**MATERIAL PROVIDED:**
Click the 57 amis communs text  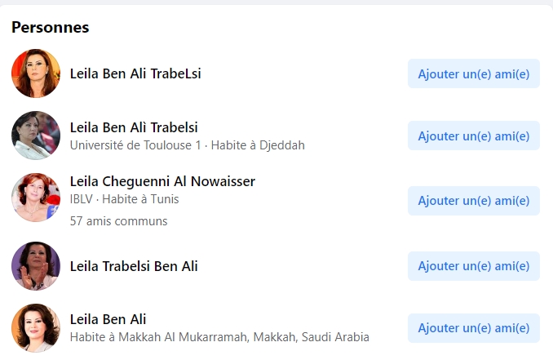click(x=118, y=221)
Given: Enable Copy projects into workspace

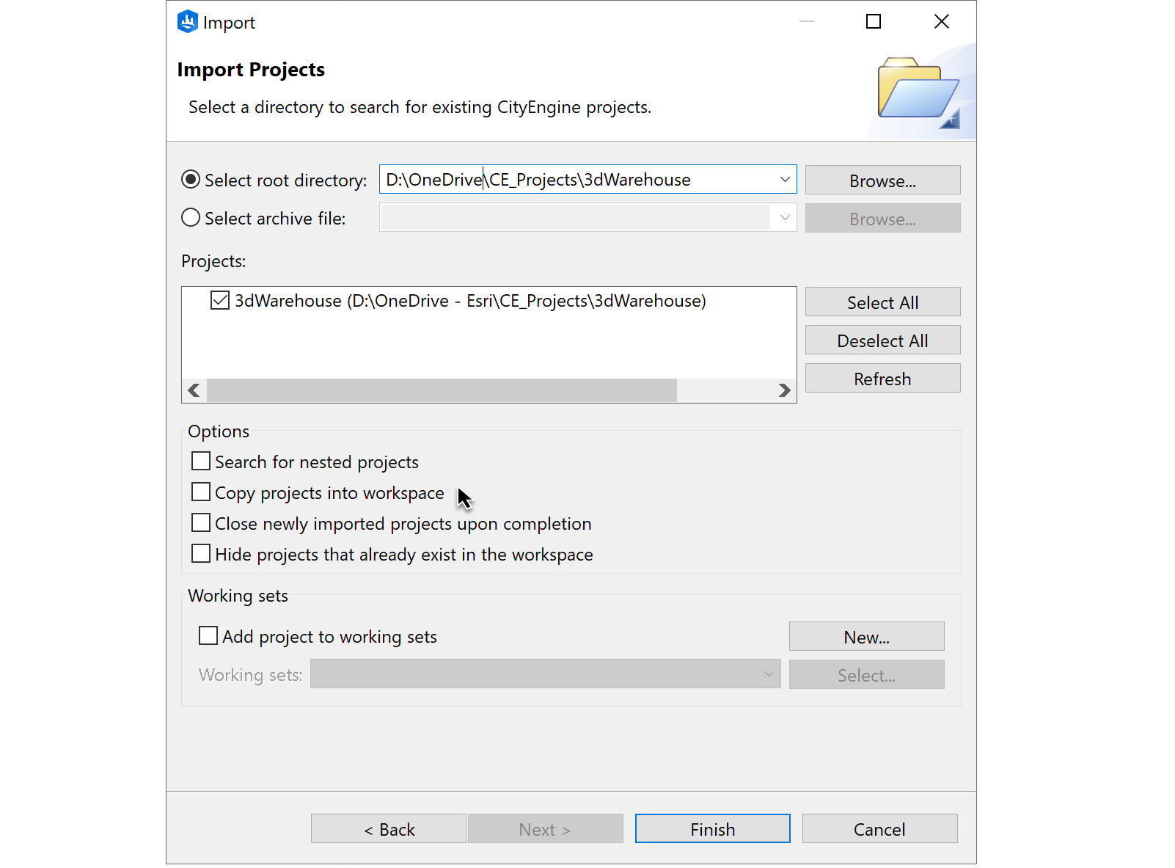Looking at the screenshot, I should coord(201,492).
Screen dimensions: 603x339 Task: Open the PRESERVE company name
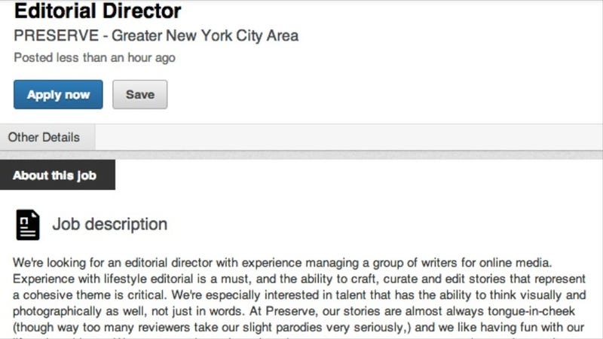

---

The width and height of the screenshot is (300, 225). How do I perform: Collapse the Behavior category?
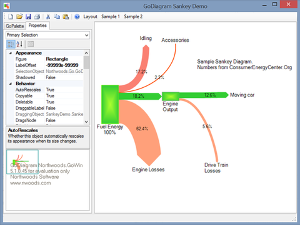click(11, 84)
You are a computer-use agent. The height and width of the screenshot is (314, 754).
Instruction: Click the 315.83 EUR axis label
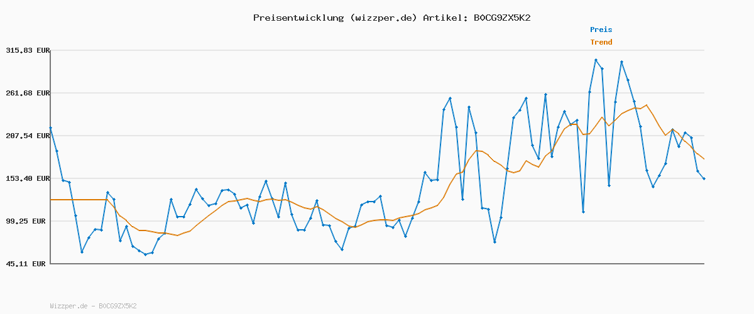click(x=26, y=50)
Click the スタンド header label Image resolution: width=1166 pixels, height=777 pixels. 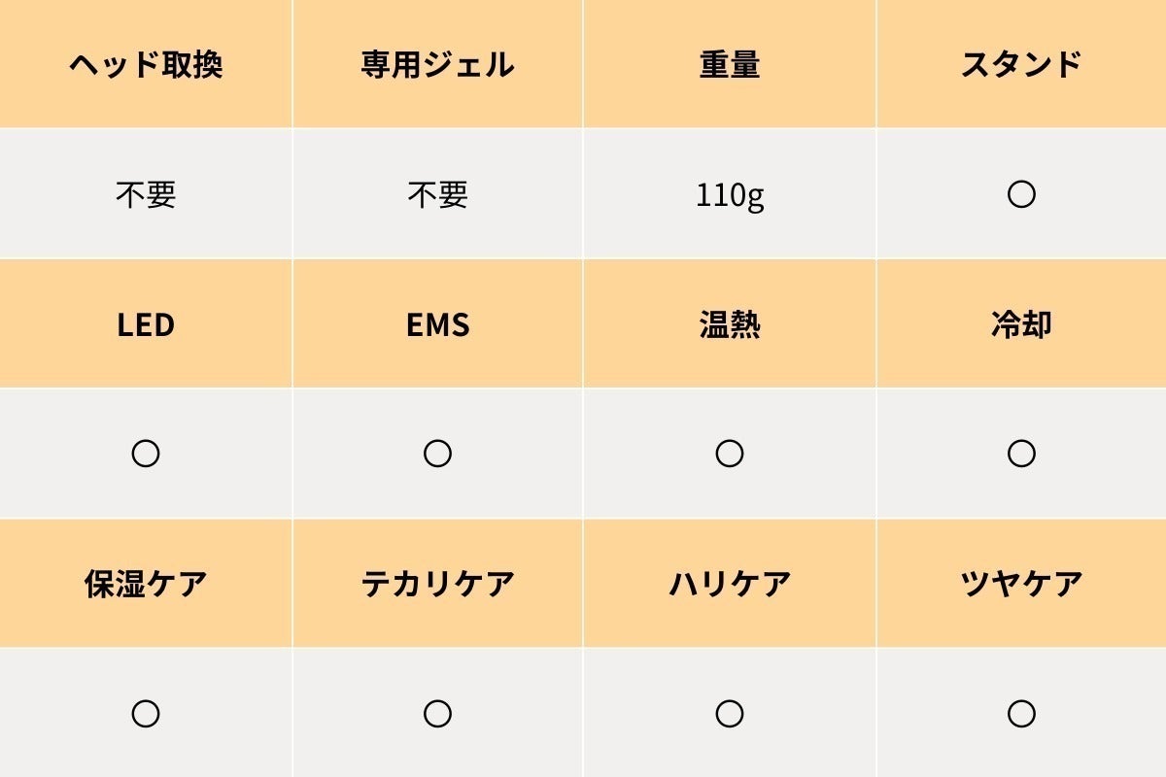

---

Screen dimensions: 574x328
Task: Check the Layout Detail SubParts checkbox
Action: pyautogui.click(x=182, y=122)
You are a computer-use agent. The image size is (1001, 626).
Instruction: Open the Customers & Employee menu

**WORK REQUEST:** Find each line above that contains "Open", and copy those lines.

**EXPECTED OUTPUT:**
Screen dimensions: 603x339 Task: Open the PRESERVE company name
Instruction: Open the Customers & Employee menu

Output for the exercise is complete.